MOLINA, MARICEL; BELFORTE, FIORELLA; ADROVER, EZEQUIELA; OLCESE, MARÍA CECILIA; SIFFO, SOFÍA; GOMES PÍO, MAURICIO ; BUENO MARTINEZ, ELENA ; GONZÁLEZ-SARMIENTO, ROGELIO; TARGOVNIK , HÉCTOR M.; RIVOLTA, CARINA M.
Mar del PLata
Congreso; LXIII Reunión Científica Anual de la Sociedad Argentina de Investigación Clínica; 2018
Sociedad Argentina de Investigación Clínica
Iodide Organification defects (IOD) represent 10% of cases of congenital hypothyroidism (CH) being the main genes affected that of TPO and DUOX2. From eight patients with clinical and biochemical criteria suggestive with CH associated with IOD, TPO and DUOX2 genes were analyzed (Patients 1-8). In principle sequencing by the Sanger technique was carried out. In those cases in which a single mutation was identified in the TPO gene, NGS technique was used. A custom panel targeting 8 genes associated with dishormonogenesis (TPO, IYD, SLC26A4, TG, DUOX2, DUOXA2, TSHR, SLC5A5) has been designed in order to amplify all exons and exon-intron of the respective genes by multiplex PCR. Sequencing of these amplicon libraries was carried out by using the Miseq Ilumina platform. 4 novel mutations have been identied (two en TPO, one in TG and 1 in DUOX2). The heterozygous compound to the novel mutation c.2695delC, p.Q899Qfs*21 and the c.2895_2898del-GTTC, p.S965Sfs*30 was identified in the DUOX2 gene in Patient 1. Sequencing analysis of TPO gene revealed the following inactivating mutations: c.1993C>T, p.R665W and c.2395G>A, p.E799K in Patient 2; c.1186_1187insGGCC, p.R396Rfs*77 and c.1682C>T, p.T561M in Patient 3; c.1496C>T, p.P499L and c.1682C>T, p.T561M in Patient 4, c.920A>C, p.N307T (novel) and c.1727C>A, p.A576E in Patient 5; c.1186_1187insGGCC, p.R396Rfs*77 and c.1727C>A, p.A576E in Patient 6. In addition to mutations identified in the TPO gene, the NGS revealed mutations in other thyroid genes.

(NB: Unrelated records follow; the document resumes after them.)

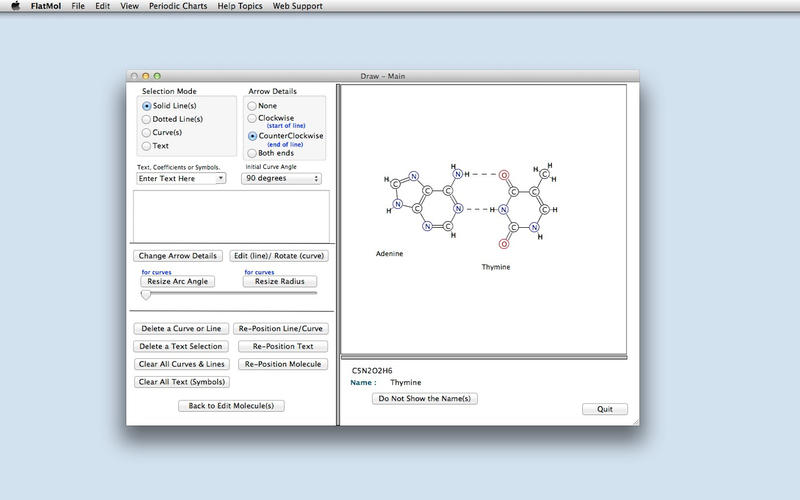Select the Dotted Line(s) radio button
The width and height of the screenshot is (800, 500).
[147, 119]
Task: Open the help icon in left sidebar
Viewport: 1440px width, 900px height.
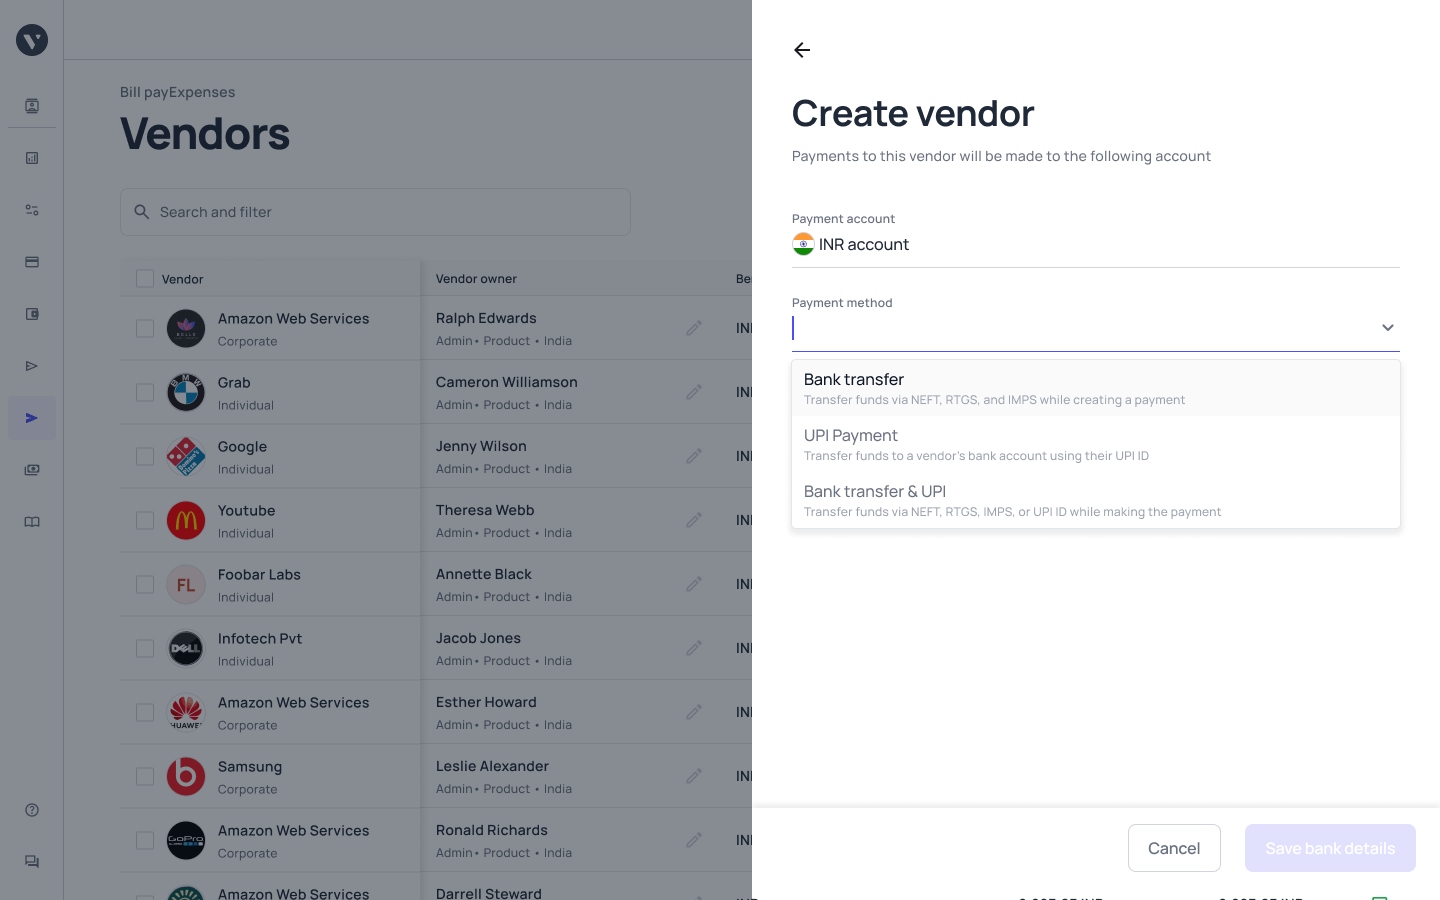Action: (32, 810)
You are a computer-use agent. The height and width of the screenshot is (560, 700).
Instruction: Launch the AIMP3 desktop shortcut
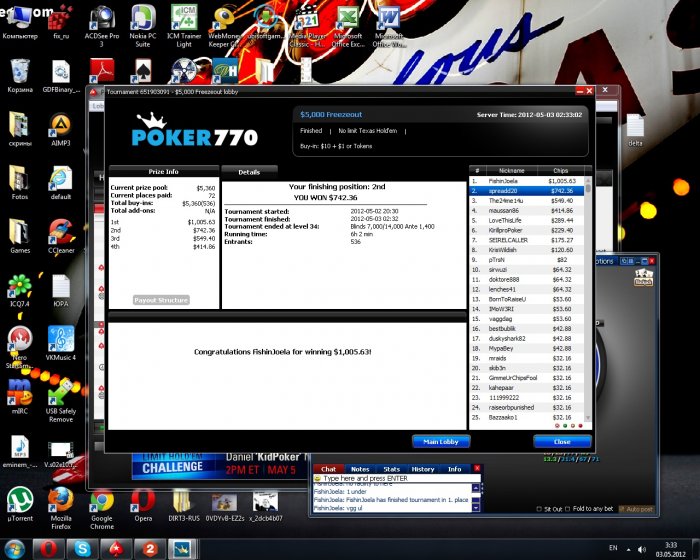[x=61, y=130]
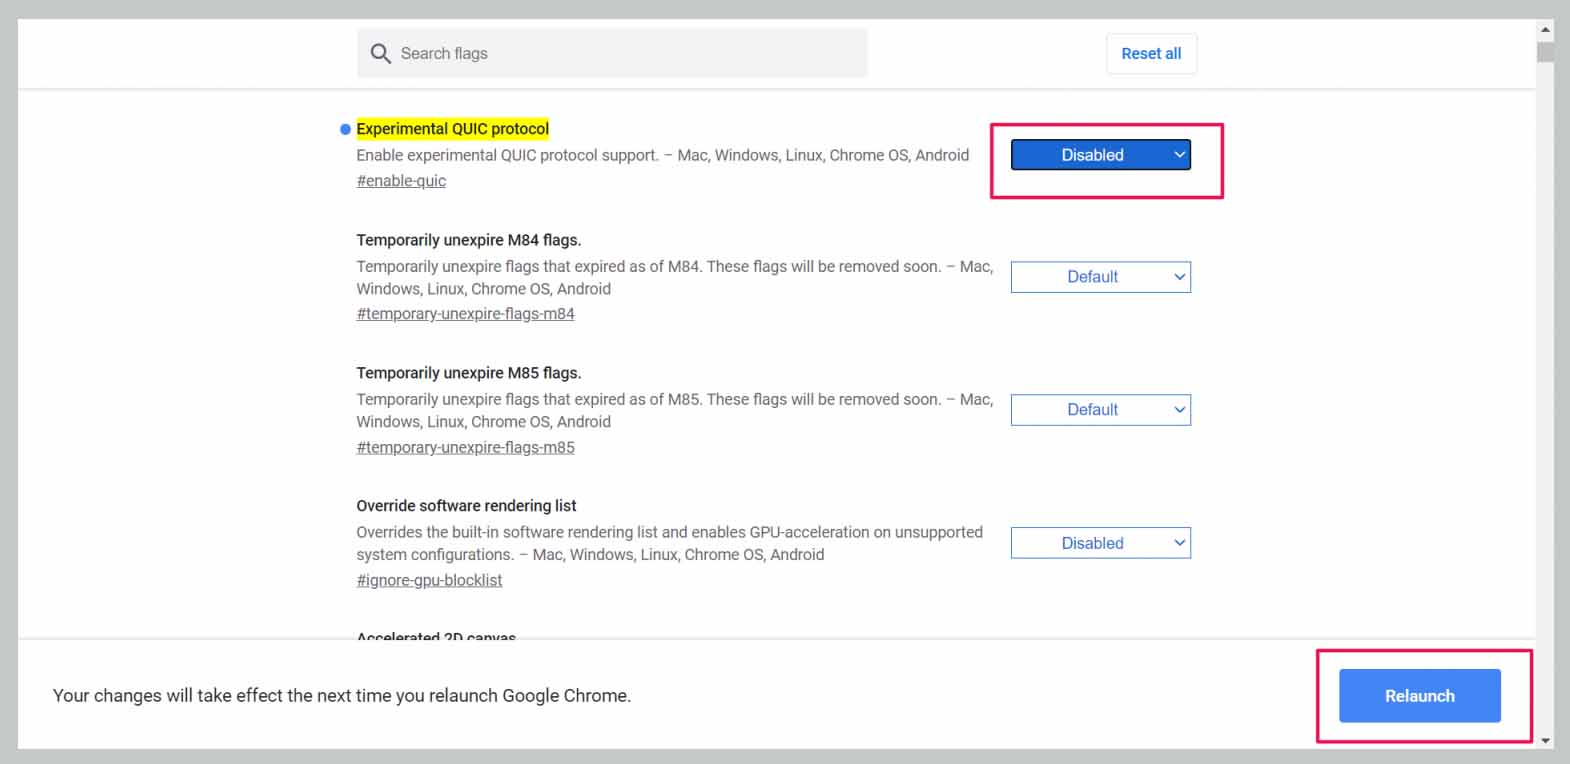Open the #enable-quic anchor link
The image size is (1570, 764).
[401, 181]
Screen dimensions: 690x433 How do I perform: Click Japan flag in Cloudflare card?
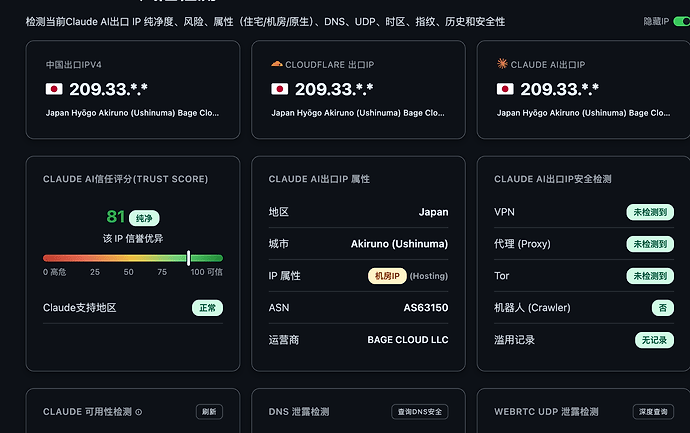(x=279, y=89)
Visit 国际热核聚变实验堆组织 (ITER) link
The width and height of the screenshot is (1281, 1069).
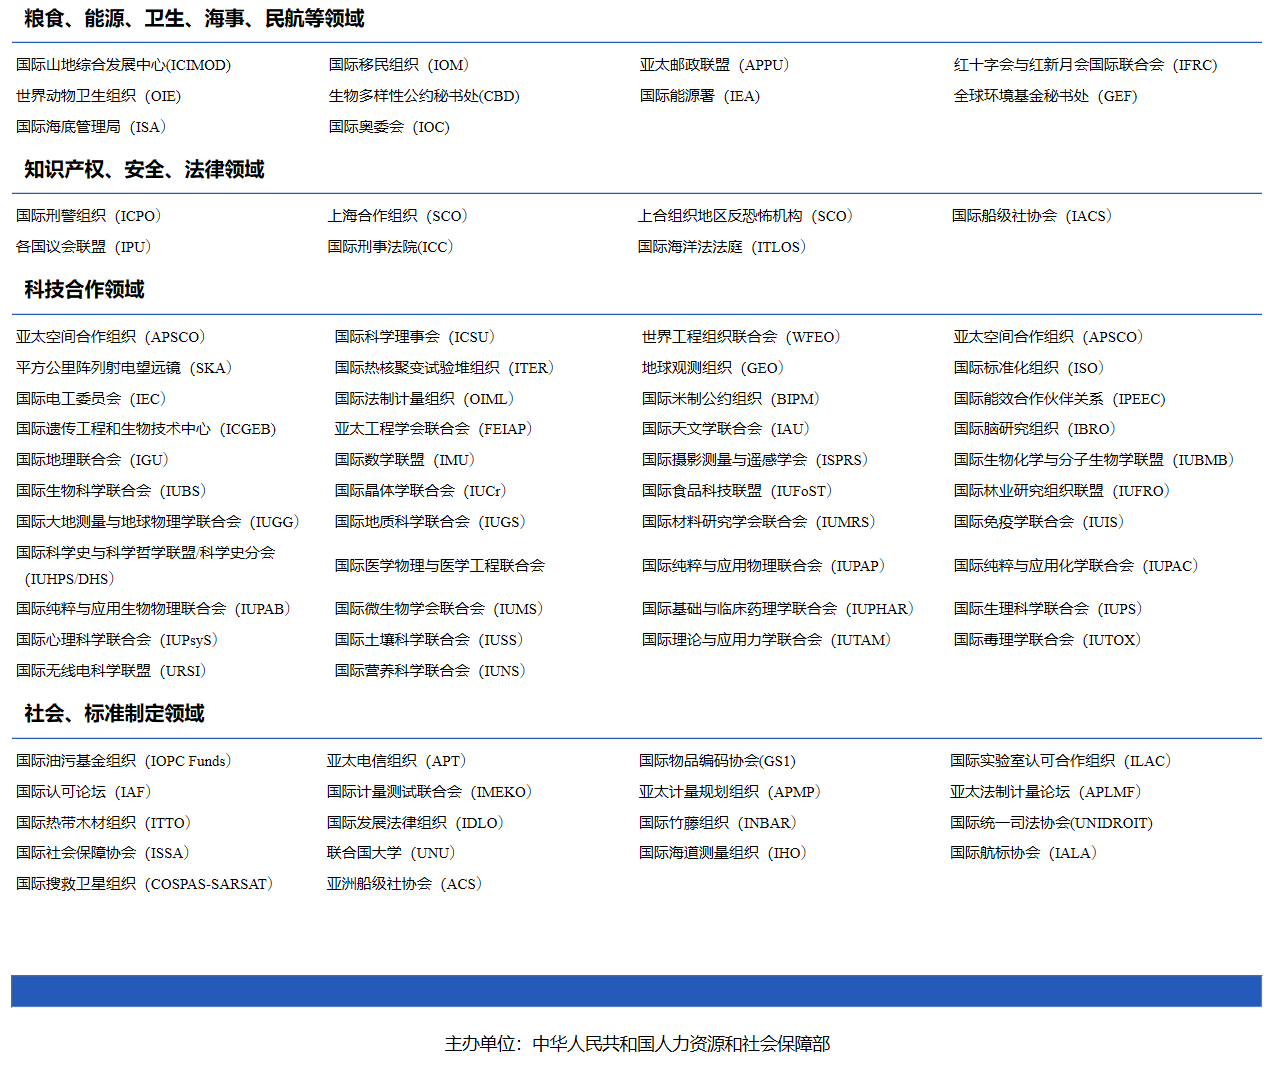point(444,368)
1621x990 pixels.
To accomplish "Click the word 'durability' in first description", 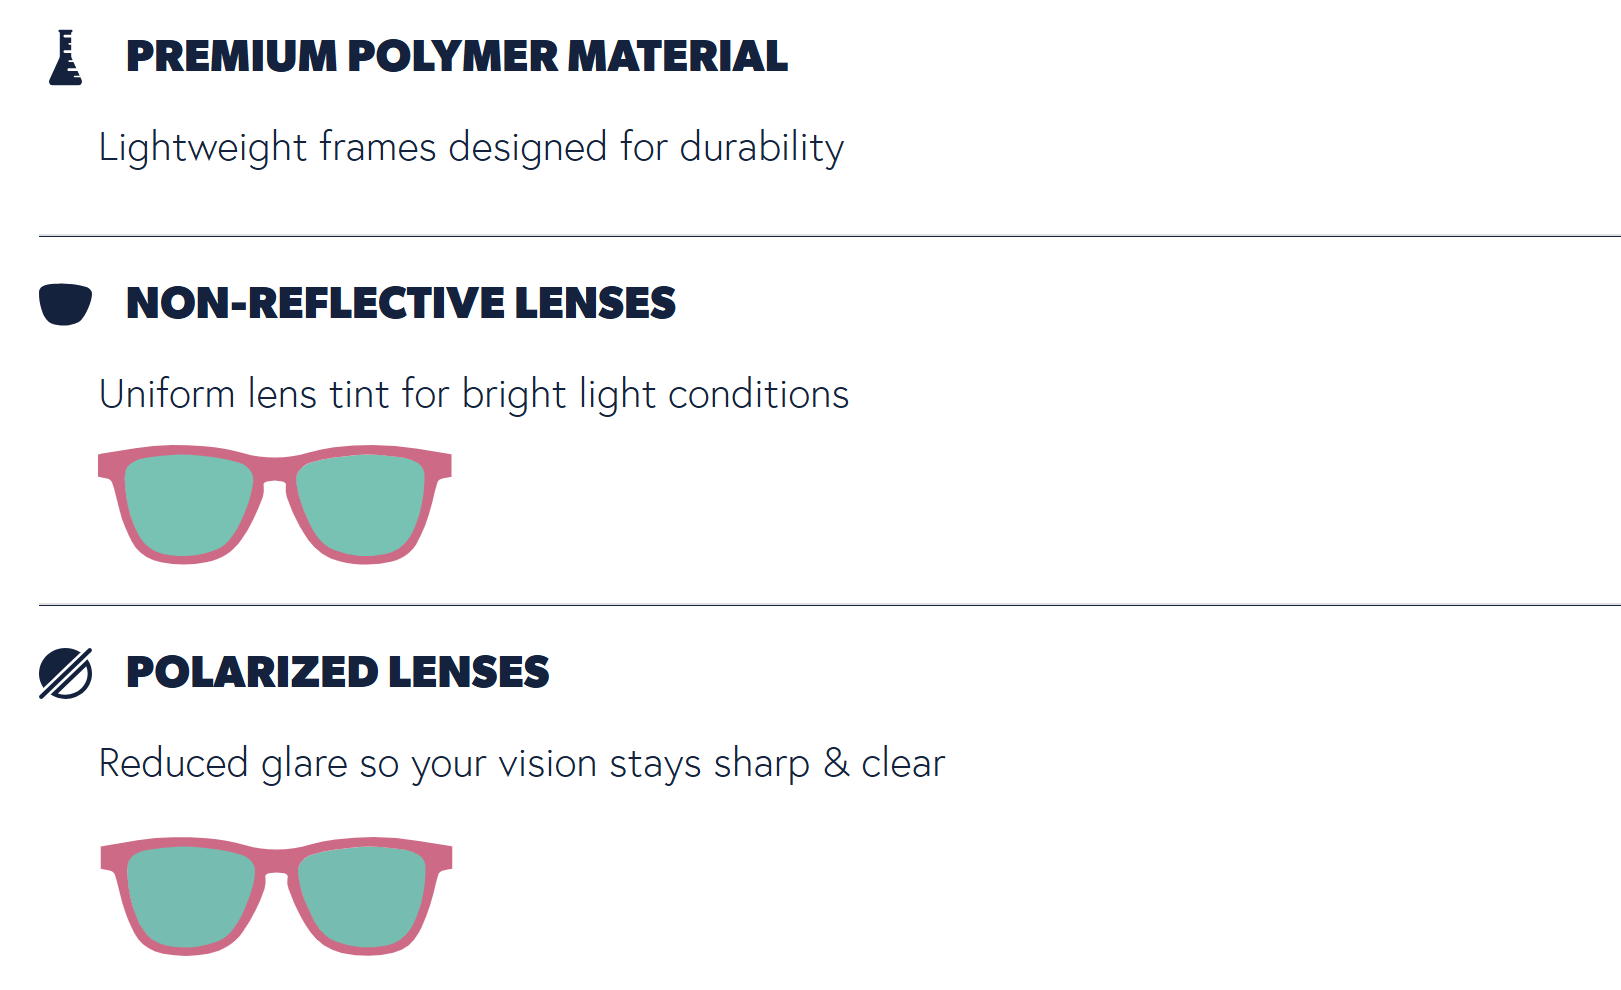I will [761, 148].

So, Patient 7 showed the novel TPO mutation: g.IVS16-2A>C and the IYD mutation: c.874C>T; p.R292C . Patient 8 carries the TPO mutations: c.920A>C, p.N307T (novel) and the c.1682C>T, p.T561M and a novel TG mutation: c.1804G>A, p.V602I. The use of new molecular biology techniques is a valuable tool for understanding the molecular pathophysiology and for the diagnosis and treatment of this type of thyroid defects.